The second stage is the parole revocation hearing. The parolee is entitled to written notification of the alleged parole violations, disclosure of the evidence against him, the opportunity to be heard and to present witnesses and evidence and to cross-examine adverse witnesses. He is entitled to a “neutral and detached” hearing body that must submit a written statement of the evidence relied on and the reasons for revoking parole. Id. at 488-89.

Essentially, Plaintiff alleges there were not valid grounds for Congdon and Digesti to find he violated the terms and conditions of his parole. He does not allege, however, that he was not provided the procedural protections due to a parolee. This claim against Congdon and Digesti should be dismissed; however, the dismissal should be with leave to amend so that Plaintiff may attempt to correct these deficiencies.

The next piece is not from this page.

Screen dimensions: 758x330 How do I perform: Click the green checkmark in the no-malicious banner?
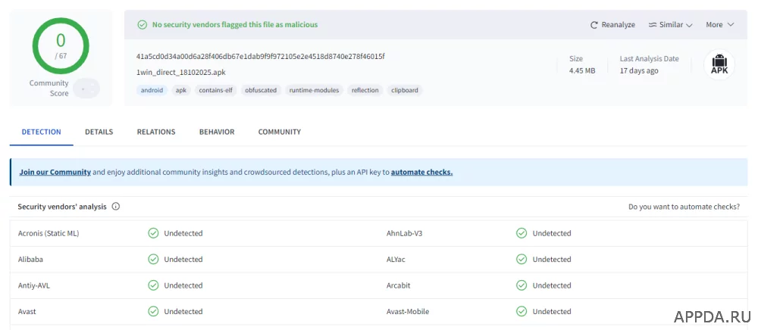coord(142,25)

It is unclear whether Plaintiff is claiming that Congdon and Digesti improperly arrested him when he was detained, the hold was placed and he was sent to the jail. A law enforcement officer needs only a reasonable belief a parolee has violated the terms of his parole in order to effectuate an arrest. United States v. Rabb, 752 F.2d 1320, 1324 (9th Cir. 1984), abrogated on other grounds by Bourjaily v. United States, 483 U.S. 171, 181 (1987). If Plaintiff wishes to state a Fourth Amendment claim for an unlawful arrest/seizure, he needs to include specific factual allegations outlining the contours of this claim in any amended complaint.

b. Retaliation

In the prison context, “[s]ection 1983 provides a cause of action for prison inmates whose constitutionally protected activity has resulted in retaliatory action by prison officials.” Jones v. Williams, 791 F.3d 1023, 1035 (9th Cir. 2015). The plaintiff must allege the state actor took adverse action against him because of his protected conduct and such action chilled the exercise of First Amendment rights and did not reasonably advance a legitimate correctional goal. Id. (citing Rhodes v. Robinson, 408 F.3d 1276, 1279 (9th Cir. 1995)).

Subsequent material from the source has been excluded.